Look through the records below for the line holding "はちゅうるいカタカナータ行 (66, 1333)". Write it out exactly, with each following line through the line holding "[vers Service-public.fr] (588, 739)".

* _Supplied records_
┌──
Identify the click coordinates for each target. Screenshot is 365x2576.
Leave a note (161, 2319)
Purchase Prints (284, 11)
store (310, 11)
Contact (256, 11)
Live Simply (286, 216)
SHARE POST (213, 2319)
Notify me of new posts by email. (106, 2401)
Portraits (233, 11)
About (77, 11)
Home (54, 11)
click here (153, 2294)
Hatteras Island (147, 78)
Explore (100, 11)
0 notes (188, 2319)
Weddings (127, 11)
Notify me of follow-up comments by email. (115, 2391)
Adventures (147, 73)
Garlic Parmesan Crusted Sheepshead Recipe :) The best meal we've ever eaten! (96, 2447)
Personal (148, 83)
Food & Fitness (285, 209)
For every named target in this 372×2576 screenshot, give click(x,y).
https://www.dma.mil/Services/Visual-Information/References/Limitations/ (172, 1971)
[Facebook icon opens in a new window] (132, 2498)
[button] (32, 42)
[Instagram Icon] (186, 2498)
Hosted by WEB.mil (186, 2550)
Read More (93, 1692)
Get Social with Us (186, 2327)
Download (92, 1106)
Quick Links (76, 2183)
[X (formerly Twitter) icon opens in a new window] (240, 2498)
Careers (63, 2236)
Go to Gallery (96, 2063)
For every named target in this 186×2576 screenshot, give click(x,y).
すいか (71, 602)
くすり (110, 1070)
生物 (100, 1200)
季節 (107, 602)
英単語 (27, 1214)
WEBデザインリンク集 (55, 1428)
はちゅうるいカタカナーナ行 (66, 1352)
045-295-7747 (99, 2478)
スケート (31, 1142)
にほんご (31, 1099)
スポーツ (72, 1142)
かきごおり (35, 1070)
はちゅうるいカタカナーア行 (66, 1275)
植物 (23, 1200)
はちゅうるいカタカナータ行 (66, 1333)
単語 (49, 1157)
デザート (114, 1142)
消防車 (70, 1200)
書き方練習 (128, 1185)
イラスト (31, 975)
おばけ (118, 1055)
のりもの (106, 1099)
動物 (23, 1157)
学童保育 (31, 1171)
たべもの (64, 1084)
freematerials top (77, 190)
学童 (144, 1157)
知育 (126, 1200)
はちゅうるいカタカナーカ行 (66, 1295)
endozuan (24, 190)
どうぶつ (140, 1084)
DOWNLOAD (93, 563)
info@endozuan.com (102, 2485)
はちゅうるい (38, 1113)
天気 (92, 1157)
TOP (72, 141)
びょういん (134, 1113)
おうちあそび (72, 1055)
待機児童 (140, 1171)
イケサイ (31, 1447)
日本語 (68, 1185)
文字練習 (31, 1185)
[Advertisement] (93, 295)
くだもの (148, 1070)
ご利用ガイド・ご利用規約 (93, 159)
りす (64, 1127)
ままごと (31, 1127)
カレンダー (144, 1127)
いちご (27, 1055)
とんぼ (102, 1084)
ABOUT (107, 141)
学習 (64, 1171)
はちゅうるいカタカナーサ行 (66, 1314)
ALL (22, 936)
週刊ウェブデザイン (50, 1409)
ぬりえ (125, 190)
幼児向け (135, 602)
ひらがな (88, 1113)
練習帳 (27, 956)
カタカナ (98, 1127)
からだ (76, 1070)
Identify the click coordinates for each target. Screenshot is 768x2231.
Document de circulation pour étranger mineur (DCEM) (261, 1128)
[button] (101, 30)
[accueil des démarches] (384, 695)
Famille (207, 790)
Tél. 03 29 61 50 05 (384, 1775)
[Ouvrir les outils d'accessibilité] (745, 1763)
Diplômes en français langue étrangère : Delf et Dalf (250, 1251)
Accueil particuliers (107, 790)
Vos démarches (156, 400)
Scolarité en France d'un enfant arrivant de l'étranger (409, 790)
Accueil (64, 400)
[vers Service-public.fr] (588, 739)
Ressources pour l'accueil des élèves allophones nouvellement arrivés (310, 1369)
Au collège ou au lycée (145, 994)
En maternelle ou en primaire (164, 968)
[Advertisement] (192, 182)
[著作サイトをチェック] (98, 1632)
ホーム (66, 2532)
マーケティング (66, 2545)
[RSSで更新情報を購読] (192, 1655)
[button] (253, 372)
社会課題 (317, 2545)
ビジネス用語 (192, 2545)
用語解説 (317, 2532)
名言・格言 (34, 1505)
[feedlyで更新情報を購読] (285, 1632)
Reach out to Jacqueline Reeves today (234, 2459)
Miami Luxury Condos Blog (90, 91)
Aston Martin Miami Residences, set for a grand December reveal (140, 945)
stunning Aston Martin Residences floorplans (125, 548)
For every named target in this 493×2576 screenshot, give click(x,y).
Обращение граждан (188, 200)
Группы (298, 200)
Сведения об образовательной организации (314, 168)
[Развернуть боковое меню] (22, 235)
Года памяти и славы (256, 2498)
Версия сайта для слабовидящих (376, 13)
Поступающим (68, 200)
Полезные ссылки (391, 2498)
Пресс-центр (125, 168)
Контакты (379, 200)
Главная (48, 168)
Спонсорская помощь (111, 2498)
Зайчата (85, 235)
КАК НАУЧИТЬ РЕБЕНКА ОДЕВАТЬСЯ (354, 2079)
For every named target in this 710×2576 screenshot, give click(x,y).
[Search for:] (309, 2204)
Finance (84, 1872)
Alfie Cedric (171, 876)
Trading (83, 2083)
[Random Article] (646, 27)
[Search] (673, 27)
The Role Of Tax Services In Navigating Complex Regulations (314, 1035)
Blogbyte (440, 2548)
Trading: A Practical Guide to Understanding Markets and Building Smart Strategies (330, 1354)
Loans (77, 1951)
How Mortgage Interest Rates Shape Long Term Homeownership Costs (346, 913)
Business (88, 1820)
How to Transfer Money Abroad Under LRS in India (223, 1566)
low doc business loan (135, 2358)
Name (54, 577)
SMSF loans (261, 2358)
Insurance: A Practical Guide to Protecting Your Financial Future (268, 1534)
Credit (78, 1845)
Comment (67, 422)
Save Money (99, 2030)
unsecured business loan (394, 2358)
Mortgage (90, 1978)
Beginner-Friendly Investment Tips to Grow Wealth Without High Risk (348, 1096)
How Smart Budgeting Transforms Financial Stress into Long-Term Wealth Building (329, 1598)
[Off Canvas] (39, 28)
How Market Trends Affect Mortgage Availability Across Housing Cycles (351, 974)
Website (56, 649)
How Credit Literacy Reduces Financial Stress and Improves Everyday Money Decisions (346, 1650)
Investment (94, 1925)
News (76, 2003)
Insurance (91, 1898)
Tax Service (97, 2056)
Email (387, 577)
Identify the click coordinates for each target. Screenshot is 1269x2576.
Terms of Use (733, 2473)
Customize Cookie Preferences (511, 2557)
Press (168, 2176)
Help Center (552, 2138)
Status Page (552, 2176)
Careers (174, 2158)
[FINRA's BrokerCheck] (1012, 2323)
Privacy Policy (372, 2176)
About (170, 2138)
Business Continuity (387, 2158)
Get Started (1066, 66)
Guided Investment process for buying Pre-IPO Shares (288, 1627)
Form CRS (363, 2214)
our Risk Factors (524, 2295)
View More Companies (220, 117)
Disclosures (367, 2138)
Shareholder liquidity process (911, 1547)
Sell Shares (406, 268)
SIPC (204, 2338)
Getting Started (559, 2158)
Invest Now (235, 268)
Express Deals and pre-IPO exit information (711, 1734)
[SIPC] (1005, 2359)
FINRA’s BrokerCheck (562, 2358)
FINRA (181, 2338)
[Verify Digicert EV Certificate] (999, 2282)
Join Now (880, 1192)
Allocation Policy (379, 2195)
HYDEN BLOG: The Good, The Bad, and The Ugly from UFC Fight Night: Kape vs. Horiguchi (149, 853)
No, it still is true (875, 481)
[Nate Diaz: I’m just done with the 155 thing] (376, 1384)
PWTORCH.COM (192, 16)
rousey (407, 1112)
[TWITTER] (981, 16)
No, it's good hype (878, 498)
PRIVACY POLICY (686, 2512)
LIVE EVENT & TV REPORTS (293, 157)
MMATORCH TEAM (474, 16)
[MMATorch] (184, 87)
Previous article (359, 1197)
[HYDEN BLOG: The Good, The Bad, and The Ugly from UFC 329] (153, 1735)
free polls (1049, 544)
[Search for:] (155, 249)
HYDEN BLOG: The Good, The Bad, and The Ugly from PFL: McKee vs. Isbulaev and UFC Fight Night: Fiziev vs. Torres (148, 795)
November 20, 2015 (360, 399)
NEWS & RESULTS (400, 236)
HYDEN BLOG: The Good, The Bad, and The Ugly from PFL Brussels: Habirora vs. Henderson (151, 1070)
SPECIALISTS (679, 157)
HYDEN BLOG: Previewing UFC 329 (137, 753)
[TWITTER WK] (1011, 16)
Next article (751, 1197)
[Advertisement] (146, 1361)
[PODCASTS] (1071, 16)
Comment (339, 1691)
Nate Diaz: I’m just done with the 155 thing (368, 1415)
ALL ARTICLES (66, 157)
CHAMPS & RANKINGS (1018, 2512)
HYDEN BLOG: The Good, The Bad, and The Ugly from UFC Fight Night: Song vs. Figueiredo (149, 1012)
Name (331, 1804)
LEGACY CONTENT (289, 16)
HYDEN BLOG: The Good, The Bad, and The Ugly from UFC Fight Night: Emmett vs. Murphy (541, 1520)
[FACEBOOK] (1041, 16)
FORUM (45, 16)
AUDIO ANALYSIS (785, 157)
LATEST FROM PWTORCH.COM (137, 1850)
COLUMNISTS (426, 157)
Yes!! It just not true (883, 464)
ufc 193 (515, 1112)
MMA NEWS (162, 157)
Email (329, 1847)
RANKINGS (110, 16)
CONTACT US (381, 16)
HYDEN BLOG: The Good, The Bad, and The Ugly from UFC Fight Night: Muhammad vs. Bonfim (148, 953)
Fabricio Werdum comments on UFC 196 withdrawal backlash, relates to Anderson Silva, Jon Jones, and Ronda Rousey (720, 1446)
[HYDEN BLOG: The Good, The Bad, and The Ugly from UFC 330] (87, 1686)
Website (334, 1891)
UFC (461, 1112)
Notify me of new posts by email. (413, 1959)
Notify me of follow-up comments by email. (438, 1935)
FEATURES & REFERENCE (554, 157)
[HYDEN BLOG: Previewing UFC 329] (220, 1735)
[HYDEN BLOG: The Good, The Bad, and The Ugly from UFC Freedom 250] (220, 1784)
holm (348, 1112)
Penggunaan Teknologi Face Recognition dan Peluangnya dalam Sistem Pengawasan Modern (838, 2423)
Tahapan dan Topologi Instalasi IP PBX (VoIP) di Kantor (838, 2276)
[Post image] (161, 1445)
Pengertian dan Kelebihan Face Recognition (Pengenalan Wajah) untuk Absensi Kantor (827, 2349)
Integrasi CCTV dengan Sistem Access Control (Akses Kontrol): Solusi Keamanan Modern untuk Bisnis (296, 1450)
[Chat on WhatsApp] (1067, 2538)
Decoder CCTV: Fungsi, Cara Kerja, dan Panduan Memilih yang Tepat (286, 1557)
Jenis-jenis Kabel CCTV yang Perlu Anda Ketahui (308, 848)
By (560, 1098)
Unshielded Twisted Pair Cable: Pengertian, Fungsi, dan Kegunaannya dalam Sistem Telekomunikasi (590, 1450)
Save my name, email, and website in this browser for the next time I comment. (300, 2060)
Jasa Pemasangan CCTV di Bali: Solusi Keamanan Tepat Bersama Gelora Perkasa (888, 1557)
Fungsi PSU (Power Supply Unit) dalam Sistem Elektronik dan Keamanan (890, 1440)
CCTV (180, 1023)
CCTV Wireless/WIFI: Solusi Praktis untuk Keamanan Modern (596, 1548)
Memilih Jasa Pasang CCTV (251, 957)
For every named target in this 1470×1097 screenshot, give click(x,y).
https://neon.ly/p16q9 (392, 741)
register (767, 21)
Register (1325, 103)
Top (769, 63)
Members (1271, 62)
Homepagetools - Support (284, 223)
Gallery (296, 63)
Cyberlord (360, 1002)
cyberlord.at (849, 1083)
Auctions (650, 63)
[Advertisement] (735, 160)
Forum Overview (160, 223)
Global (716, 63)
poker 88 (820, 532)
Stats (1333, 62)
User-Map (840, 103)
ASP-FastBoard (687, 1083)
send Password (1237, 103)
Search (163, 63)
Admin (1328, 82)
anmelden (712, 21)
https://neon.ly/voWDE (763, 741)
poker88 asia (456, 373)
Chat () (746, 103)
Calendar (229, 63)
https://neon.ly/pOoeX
└──
* _Reply to the task_
はちゅうるいカタカナータ行 (66, 1333)
単語 (49, 1157)
デザート (114, 1142)
消防車 (70, 1200)
書き方練習 (128, 1185)
イラスト (31, 975)
おばけ (118, 1055)
のりもの (106, 1099)
動物 (23, 1157)
学童保育 (31, 1171)
たべもの (64, 1084)
freematerials top (77, 190)
学童 (144, 1157)
知育 (126, 1200)
はちゅうるいカタカナーカ行 (66, 1295)
endozuan (24, 190)
どうぶつ (140, 1084)
DOWNLOAD (93, 563)
info@endozuan.com (102, 2485)
はちゅうるい (38, 1113)
天気 (92, 1157)
TOP (72, 141)
びょういん (134, 1113)
おうちあそび (72, 1055)
待機児童 (140, 1171)
イケサイ (31, 1447)
日本語 (68, 1185)
文字練習 (31, 1185)
[Advertisement] (93, 295)
くだもの (148, 1070)
ご利用ガイド・ご利用規約 (93, 159)
りす (64, 1127)
ままごと (31, 1127)
カレンダー (144, 1127)
いちご (27, 1055)
とんぼ (102, 1084)
ABOUT (107, 141)
学習 (64, 1171)
はちゅうるいカタカナーサ行 (66, 1314)
ALL (22, 936)
週刊ウェブデザイン (50, 1409)
ぬりえ (125, 190)
幼児向け (135, 602)
ひらがな (88, 1113)
練習帳 (27, 956)
カタカナ (98, 1127)
からだ (76, 1070)
Identify the click coordinates for each target. Screenshot is 768x2231.
Document de circulation pour étranger mineur (DCEM) (261, 1128)
[button] (101, 30)
[accueil des démarches] (384, 695)
Famille (207, 790)
Tél. 03 29 61 50 05 (384, 1775)
[Ouvrir les outils d'accessibilité] (745, 1763)
Diplômes en français langue étrangère : Delf et Dalf (250, 1251)
Accueil particuliers (107, 790)
Vos démarches (156, 400)
Scolarité en France d'un enfant arrivant de l'étranger (409, 790)
Accueil (64, 400)
[vers Service-public.fr] (588, 739)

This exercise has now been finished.